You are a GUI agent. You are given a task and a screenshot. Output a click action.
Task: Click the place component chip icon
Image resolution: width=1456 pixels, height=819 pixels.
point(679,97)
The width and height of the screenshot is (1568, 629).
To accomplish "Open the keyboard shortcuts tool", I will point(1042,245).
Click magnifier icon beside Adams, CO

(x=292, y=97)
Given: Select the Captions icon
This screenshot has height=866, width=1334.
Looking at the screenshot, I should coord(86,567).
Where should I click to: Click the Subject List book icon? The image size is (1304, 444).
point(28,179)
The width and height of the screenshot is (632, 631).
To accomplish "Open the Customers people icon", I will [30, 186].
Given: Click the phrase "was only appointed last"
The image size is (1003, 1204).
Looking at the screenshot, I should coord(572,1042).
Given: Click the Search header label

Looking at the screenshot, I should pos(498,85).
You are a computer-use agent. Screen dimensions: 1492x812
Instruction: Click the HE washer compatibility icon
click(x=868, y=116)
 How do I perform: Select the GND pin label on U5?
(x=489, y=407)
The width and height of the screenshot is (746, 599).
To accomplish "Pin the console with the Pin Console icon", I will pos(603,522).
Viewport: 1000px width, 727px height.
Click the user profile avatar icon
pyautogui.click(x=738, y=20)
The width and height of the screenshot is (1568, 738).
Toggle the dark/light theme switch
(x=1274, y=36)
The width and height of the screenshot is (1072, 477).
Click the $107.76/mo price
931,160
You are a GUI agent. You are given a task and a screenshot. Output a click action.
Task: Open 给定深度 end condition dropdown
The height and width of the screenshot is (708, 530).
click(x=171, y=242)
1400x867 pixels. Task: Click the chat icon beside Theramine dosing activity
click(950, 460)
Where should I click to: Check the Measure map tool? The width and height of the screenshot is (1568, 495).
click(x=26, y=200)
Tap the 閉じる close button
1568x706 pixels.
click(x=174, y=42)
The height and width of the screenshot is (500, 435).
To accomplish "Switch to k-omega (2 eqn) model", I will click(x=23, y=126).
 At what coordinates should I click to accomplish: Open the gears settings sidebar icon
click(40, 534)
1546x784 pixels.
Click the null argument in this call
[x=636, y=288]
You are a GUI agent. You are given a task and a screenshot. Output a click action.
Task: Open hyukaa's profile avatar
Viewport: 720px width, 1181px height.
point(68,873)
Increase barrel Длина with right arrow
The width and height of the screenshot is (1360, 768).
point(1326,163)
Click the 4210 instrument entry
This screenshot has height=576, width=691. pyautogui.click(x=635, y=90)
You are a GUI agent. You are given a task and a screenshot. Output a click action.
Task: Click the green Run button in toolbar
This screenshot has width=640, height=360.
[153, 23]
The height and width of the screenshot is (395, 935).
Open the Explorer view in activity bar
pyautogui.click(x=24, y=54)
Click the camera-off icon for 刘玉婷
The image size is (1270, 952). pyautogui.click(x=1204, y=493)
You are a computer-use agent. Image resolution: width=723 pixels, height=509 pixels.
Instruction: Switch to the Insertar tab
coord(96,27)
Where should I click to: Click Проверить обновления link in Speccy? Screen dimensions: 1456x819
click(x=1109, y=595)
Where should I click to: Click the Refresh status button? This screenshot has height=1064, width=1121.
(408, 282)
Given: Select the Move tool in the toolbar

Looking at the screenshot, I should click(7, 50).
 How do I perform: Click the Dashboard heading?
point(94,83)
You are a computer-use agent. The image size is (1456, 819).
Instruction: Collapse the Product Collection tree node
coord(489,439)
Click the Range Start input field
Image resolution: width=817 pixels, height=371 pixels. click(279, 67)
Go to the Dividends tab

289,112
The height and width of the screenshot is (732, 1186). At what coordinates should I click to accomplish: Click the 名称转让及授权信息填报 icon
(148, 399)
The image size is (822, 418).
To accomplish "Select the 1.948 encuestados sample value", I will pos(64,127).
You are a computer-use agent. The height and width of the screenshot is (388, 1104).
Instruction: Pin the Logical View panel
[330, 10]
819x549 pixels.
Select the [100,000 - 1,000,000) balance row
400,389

**Task to carry out:**
Reproduce all of the items above with every instance of "computer-use agent" replaced by "desktop assistant", changing nothing else.

**Solution to this task:**
You are a GUI agent. You are given a task and a screenshot. Output a click action.
Task: Click the place component chip icon
Image resolution: width=1456 pixels, height=819 pixels.
point(679,97)
The width and height of the screenshot is (1568, 629).
To accomplish "Open the keyboard shortcuts tool", I will point(1042,245).
Click magnifier icon beside Adams, CO

(x=292, y=97)
Given: Select the Captions icon
This screenshot has height=866, width=1334.
Looking at the screenshot, I should coord(86,567).
Where should I click to: Click the Subject List book icon? The image size is (1304, 444).
point(28,179)
The width and height of the screenshot is (632, 631).
To accomplish "Open the Customers people icon", I will [30, 186].
Given: Click the phrase "was only appointed last"
The image size is (1003, 1204).
Looking at the screenshot, I should coord(572,1042).
Given: Click the Search header label

Looking at the screenshot, I should pos(498,85).
You are a desktop assistant. Screen dimensions: 1492x812
Instruction: Click the HE washer compatibility icon
click(x=868, y=116)
 How do I perform: Select the GND pin label on U5?
(x=489, y=407)
The width and height of the screenshot is (746, 599).
To accomplish "Pin the console with the Pin Console icon", I will pos(603,522).
Viewport: 1000px width, 727px height.
Click the user profile avatar icon
pyautogui.click(x=738, y=20)
The width and height of the screenshot is (1568, 738).
Toggle the dark/light theme switch
(x=1274, y=36)
The width and height of the screenshot is (1072, 477).
Click the $107.76/mo price
931,160
You are a GUI agent. You are given a task and a screenshot. Output a click action.
Task: Open 给定深度 end condition dropdown
The height and width of the screenshot is (708, 530).
click(x=171, y=242)
1400x867 pixels. Task: Click the chat icon beside Theramine dosing activity
click(950, 460)
Where should I click to: Check the Measure map tool? The width and height of the screenshot is (1568, 495).
click(x=26, y=200)
Tap the 閉じる close button
1568x706 pixels.
click(x=174, y=42)
The height and width of the screenshot is (500, 435).
To accomplish "Switch to k-omega (2 eqn) model", I will click(x=23, y=126).
 At what coordinates should I click to accomplish: Open the gears settings sidebar icon
click(40, 534)
1546x784 pixels.
Click the null argument in this call
[x=636, y=288]
You are a GUI agent. You are given a task and a screenshot. Output a click action.
Task: Open hyukaa's profile avatar
Viewport: 720px width, 1181px height.
point(68,873)
Increase barrel Длина with right arrow
The width and height of the screenshot is (1360, 768).
point(1326,163)
Click the 4210 instrument entry
This screenshot has height=576, width=691. pyautogui.click(x=635, y=90)
You are a GUI agent. You are given a task and a screenshot. Output a click action.
Task: Click the green Run button in toolbar
This screenshot has width=640, height=360.
[153, 23]
The height and width of the screenshot is (395, 935).
Open the Explorer view in activity bar
pyautogui.click(x=24, y=54)
Click the camera-off icon for 刘玉婷
The image size is (1270, 952). pyautogui.click(x=1204, y=493)
You are a desktop assistant. Image resolution: width=723 pixels, height=509 pixels.
Instruction: Switch to the Insertar tab
coord(96,27)
Where should I click to: Click Проверить обновления link in Speccy? Screen dimensions: 1456x819
click(x=1109, y=595)
Where should I click to: Click the Refresh status button? This screenshot has height=1064, width=1121.
(408, 282)
Given: Select the Move tool in the toolbar

Looking at the screenshot, I should click(7, 50).
 How do I perform: Click the Dashboard heading?
point(94,83)
You are a desktop assistant. The image size is (1456, 819).
Instruction: Collapse the Product Collection tree node
coord(489,439)
Click the Range Start input field
Image resolution: width=817 pixels, height=371 pixels. click(279, 67)
Go to the Dividends tab

289,112
The height and width of the screenshot is (732, 1186). At what coordinates should I click to accomplish: Click the 名称转让及授权信息填报 icon
(148, 399)
The image size is (822, 418).
To accomplish "Select the 1.948 encuestados sample value", I will pos(64,127).
You are a desktop assistant. The height and width of the screenshot is (388, 1104).
Instruction: Pin the Logical View panel
[330, 10]
819x549 pixels.
Select the [100,000 - 1,000,000) balance row
400,389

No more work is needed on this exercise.